| 
 | 
That is true. What strikes me as weird though is that the following piece of CL 
code I inherited (with file.encoding for whatever reason specified as 1253, not 
Cp1253) worked fine on V5R1 w/ JRE 1.2.2.
    RUNJVA CLASS(<classname goes here>) 
        PARM(&USRID &PASSWD) CHKPATH(*IGNORE) 
        PROP((os400.stderr 'file:/JAVAAPPS/SRVCLASS_ErrorLog.doc') 

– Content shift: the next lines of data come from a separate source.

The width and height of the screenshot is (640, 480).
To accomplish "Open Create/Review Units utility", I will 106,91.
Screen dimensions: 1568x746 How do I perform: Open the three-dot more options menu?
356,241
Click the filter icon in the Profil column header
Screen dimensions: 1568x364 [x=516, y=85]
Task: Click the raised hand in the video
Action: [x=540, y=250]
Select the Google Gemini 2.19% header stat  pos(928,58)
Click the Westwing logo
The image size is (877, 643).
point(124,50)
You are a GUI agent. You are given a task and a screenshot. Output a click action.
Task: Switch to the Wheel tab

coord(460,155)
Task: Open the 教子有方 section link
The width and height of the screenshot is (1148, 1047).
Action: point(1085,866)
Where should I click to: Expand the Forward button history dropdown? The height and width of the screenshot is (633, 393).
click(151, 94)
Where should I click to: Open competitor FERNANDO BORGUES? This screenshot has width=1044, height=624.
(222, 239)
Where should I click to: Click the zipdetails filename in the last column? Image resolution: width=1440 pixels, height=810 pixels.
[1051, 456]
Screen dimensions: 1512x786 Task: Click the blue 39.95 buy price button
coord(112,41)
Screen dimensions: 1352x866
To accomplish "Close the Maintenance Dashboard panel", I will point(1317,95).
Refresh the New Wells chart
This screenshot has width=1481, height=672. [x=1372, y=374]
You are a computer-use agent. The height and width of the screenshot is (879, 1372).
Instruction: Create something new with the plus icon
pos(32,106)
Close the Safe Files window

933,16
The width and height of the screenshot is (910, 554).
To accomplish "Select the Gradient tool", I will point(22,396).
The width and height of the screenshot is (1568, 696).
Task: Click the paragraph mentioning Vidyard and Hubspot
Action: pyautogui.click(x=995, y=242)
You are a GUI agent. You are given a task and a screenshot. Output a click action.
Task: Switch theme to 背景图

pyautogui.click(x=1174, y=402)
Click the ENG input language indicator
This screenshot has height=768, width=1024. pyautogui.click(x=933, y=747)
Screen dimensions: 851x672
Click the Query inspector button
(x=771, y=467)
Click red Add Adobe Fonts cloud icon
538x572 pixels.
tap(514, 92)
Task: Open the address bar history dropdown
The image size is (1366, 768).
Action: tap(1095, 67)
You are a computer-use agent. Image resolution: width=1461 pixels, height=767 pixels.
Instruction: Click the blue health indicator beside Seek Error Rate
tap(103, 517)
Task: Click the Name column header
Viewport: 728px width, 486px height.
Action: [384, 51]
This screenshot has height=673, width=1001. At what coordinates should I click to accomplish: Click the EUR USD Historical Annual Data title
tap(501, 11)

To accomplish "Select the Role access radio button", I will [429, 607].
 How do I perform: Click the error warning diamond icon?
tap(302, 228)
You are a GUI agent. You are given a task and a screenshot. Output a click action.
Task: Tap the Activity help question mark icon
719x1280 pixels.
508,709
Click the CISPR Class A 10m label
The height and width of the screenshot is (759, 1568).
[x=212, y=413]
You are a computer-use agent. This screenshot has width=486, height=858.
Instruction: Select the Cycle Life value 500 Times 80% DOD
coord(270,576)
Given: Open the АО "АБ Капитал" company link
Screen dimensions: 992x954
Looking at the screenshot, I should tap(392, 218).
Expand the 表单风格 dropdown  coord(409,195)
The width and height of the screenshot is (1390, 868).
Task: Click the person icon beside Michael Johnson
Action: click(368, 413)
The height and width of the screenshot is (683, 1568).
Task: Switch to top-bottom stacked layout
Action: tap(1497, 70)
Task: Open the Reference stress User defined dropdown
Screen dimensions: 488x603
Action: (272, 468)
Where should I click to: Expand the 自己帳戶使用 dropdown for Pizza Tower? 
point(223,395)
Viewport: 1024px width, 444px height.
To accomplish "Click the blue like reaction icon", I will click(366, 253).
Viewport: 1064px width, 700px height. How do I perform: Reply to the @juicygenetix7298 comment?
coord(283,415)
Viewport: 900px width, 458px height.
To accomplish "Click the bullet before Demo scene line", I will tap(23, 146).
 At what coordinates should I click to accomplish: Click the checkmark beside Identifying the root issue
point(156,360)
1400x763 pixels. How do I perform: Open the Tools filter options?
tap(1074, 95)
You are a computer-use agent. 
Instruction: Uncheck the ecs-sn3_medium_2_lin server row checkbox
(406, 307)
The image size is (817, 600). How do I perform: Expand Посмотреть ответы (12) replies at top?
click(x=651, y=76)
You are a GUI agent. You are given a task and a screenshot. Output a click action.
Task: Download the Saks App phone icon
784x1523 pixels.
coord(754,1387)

        (os400.stdio.convert 6) 
        (file.encoding 1253) 
        (os400.stdout 'file:/JAVAAPPS/SRVCLASS_Console.doc'))) 
  
"Clapham, Paul" <pclapham@xxxxxxxxxxxxx> wrote:
  "1253" isn't a valid encoding, it's a CCSID. The encoding that corresponds to 
it is "Cp1253".
PC2 
-----Original Message-----
From: java400-l-bounces@xxxxxxxxxxxx [mailto:java400-l-bounces@xxxxxxxxxxxx] On 
Behalf Of Panagiotis Varlagas
Sent: November 23, 2005 06:31
To: Java Programming on and around the iSeries / AS400
Subject: Re: Strange problem
We could distinguish between two types of files here: 
- The files that standard output and standard error are redirected to 
- The log files to which we write directly (via Java I/O) from the application 
When we specify -Dfile.encoding=1253 on the java command then neither a log 
file gets created nor do the stdout and stderr get written to their respective 
files. 
When we do not pass a -Dfile.encoding flag to the java command at all, or when 
we use -Dfile.encoding=ISO8859_7, both types of files get written to.